Merup M, Moreno T C, Heyman M, Rönnberg K, Grandér D, Detlofsson R, Rasool O, Liu Y, Söderhäll S, Juliusson G, Gahrton G, Einhorn S
Radiumhemmet and the Childhood Cancer Research Unit, Department of Pediatrics, Karolinska Hospital, Stockholm, Sweden.

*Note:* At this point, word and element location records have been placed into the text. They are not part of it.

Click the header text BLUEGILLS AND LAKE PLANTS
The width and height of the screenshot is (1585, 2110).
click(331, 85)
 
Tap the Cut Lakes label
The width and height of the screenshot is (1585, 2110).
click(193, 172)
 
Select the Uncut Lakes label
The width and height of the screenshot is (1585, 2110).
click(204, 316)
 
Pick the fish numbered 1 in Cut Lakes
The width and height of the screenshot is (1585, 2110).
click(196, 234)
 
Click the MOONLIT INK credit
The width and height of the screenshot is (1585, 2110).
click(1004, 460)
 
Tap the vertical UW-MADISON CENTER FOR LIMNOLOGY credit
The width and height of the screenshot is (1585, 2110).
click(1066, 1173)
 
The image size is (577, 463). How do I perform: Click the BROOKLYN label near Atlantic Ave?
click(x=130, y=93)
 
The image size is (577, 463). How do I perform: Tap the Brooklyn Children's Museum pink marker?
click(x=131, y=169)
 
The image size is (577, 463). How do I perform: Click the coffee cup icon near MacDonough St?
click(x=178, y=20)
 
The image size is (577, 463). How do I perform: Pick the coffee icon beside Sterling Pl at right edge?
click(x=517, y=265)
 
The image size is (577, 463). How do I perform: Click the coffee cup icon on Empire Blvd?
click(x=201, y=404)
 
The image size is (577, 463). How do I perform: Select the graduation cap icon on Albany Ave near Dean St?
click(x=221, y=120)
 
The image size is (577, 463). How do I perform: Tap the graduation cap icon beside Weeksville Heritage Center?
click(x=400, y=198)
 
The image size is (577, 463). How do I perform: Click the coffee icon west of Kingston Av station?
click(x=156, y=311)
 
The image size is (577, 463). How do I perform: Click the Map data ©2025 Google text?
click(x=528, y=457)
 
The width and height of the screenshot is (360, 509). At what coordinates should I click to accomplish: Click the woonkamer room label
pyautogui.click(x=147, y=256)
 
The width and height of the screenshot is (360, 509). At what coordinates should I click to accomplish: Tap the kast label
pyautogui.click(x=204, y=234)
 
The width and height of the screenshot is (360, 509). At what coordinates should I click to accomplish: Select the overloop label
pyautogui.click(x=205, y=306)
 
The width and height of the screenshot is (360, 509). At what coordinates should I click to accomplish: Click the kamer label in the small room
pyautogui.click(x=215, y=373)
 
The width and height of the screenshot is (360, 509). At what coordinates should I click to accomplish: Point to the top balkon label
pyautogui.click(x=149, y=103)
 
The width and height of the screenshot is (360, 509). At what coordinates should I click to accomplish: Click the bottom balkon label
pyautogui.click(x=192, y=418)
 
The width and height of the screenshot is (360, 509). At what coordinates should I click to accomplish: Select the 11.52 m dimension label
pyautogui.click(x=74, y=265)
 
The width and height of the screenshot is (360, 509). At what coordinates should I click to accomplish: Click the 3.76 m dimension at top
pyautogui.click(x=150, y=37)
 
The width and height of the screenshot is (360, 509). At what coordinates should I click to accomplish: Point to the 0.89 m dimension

Blood. 1998 May 1;91(9):3397-400.
Deletions on the long arm of chromosome 6 are frequently found in acute lymphoblastic leukemia (ALL) and non-Hodgkin's lymphomas (NHL). We have used polymerase chain reaction analysis to study loss of heterozygosity of 16 microsatellite markers on chromosome 6 in 74 ALL and 54 NHL patients. Our results show that deletions of 6q in ALL are more frequent than what has been reported in previous studies, occurring in at least 32% of the patients. The corresponding figure for NHL patients is 7%. Our results define a region of minimal deletion in ALL of less than 500 kb between markers D6S1709 and D6S434. The common region of deletion in NHL is located telomeric of this region. Thus, two different tumor suppressor genes on chromosome 6q seem to be relevant for the development of lymphoid malignancies.
6号染色体长臂缺失在急性淋巴细胞白血病(ALL)和非霍奇金淋巴瘤(NHL)中经常被发现。我们使用聚合酶链反应分析研究了74例ALL患者和54例NHL患者6号染色体上16个微卫星标记的杂合性缺失。我们的结果显示,ALL中6q缺失比先前研究报道的更为频繁,至少在32%的患者中出现。NHL患者的相应数字为7%。我们的结果确定了ALL中最小缺失区域,位于标记D6S1709和D6S434之间小于500 kb处。NHL中常见的缺失区域位于该区域的端粒。因此,6号染色体q臂上的两个不同肿瘤抑制基因似乎与淋巴恶性肿瘤的发生有关。